What causes osteonecrosis?
Trauma or repetitive microtrauma to the bone adjacent to a weight-bearing joint can cause localized osteonecrosis. Systemic or multifocal (3 or more sites) osteonecrosis can also occur. Many factors are capable of triggering osteonecrosis, such as exposure to high-dose glucocorticoids (steroid medication), sickle cells (red blood cell disorder), nitrogen bubbles (caisson disease), excessive alcohol consumption, or blood clotting abnormalities. Connective tissue disorders, such as systemic lupus erythematosus, and metabolic disorders, such as hyperlipidemia, have been associated with the development of osteonecrosis. Cytotoxicity (chemotherapy) and genetic factors could also be involved. Cellular injury may ensue regardless of the precipitating mechanism, leading to critical ischemia (restricted blood flow) and cell death. However, osteonecrosis remains uncommon even if the patient is exposed to one of these numerous risk factors.
Osteonecrosis of the foot and ankle
Remarkably, 25% of the bones in the body are found in our feet (Fig.). The foot and ankle form a complex structure consisting of 28 bones and 33 joints. The skeletal structure of the ankle, or tarsus, has 7 bones. The talus bone articulates above with the bones of the lower leg (tibia and fibula) to form the ankle joint. The other 6 tarsal bones are tightly bound together by ligaments (tissues connecting bone) below the talus and function as a strong weight-bearing platform. Osteonecrosis of the talus can result from many conditions; however, trauma is the most common cause of damage to the fragile blood supply of the talus. Idiopathic (an unknown cause) and spontaneous osteonecrosis of the isolated tarsal bones in the foot and ankle can occur. In approximately 10% of the osteonecrosis cases, the cause remains unknown.
Nonsurgical treatment
Physicians can treat osteonecrosis nonoperatively, focusing on preventing further damage to articular cartilage (covering the ends of bones). Nonoperative management can be successful in cases with early diagnosis, and its primary aim is to protect the bones involved until revascularization (procedure to restore blood flow) can occur. Treatment regimens consist of periods of nonweight bearing or partial weight bearing using splints and braces as needed. These methods reduce the breakdown of bone and decrease the progression of articular joint damage.

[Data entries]
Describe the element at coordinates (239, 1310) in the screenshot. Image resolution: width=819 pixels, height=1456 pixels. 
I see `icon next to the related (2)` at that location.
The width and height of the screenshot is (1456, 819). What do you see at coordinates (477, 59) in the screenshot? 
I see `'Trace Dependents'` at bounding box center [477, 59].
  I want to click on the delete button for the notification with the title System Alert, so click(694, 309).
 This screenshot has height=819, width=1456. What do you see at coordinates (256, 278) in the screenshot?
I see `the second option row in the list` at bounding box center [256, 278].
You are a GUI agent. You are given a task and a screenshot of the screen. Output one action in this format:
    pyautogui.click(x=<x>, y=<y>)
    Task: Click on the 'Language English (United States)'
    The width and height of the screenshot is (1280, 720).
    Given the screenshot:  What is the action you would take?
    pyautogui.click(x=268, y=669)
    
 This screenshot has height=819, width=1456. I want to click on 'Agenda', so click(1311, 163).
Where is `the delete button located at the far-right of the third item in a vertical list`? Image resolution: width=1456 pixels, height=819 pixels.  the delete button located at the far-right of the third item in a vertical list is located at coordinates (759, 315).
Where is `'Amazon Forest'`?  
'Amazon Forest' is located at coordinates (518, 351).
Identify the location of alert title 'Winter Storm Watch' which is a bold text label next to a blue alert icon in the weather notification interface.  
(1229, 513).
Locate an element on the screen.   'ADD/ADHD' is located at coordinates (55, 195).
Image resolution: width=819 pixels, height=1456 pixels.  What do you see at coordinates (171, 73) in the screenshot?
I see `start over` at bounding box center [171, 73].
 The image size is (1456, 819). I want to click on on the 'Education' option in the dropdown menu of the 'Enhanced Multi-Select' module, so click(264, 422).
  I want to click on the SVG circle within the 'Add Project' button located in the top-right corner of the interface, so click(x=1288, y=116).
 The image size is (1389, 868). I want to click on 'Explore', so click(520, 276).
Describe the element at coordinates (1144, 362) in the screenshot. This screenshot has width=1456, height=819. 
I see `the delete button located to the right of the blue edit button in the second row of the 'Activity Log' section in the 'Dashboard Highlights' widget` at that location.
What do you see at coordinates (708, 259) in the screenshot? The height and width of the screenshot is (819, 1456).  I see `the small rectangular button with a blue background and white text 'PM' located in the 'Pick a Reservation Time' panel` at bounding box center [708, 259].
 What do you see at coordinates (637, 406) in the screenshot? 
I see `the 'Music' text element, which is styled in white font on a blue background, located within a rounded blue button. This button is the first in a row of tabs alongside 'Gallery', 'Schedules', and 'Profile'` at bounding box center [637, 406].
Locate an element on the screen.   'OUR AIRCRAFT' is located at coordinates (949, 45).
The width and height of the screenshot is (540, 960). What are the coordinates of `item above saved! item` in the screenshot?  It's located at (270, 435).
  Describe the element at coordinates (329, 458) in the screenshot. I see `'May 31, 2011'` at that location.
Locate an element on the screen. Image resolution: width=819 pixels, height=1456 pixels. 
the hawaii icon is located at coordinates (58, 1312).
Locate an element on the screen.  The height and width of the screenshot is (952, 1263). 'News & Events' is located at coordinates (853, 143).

## List of tasks
A. Reproduce the stretch of the osteonecrosis text from "Osteonecrosis of the foot" through "cause remains unknown.", renaming "talus" to "astragalus" wherever it occurs.
B. How many bones and joints make up the foot and ankle, according to the osteonecrosis text?

## Solutions in order
A.
Osteonecrosis of the foot and ankle
Remarkably, 25% of the bones in the body are found in our feet (Fig.). The foot and ankle form a complex structure consisting of 28 bones and 33 joints. The skeletal structure of the ankle, or tarsus, has 7 bones. The astragalus bone articulates above with the bones of the lower leg (tibia and fibula) to form the ankle joint. The other 6 tarsal bones are tightly bound together by ligaments (tissues connecting bone) below the astragalus and function as a strong weight-bearing platform. Osteonecrosis of the astragalus can result from many conditions; however, trauma is the most common cause of damage to the fragile blood supply of the astragalus. Idiopathic (an unknown cause) and spontaneous osteonecrosis of the isolated tarsal bones in the foot and ankle can occur. In approximately 10% of the osteonecrosis cases, the cause remains unknown.

B. 28 bones and 33 joints.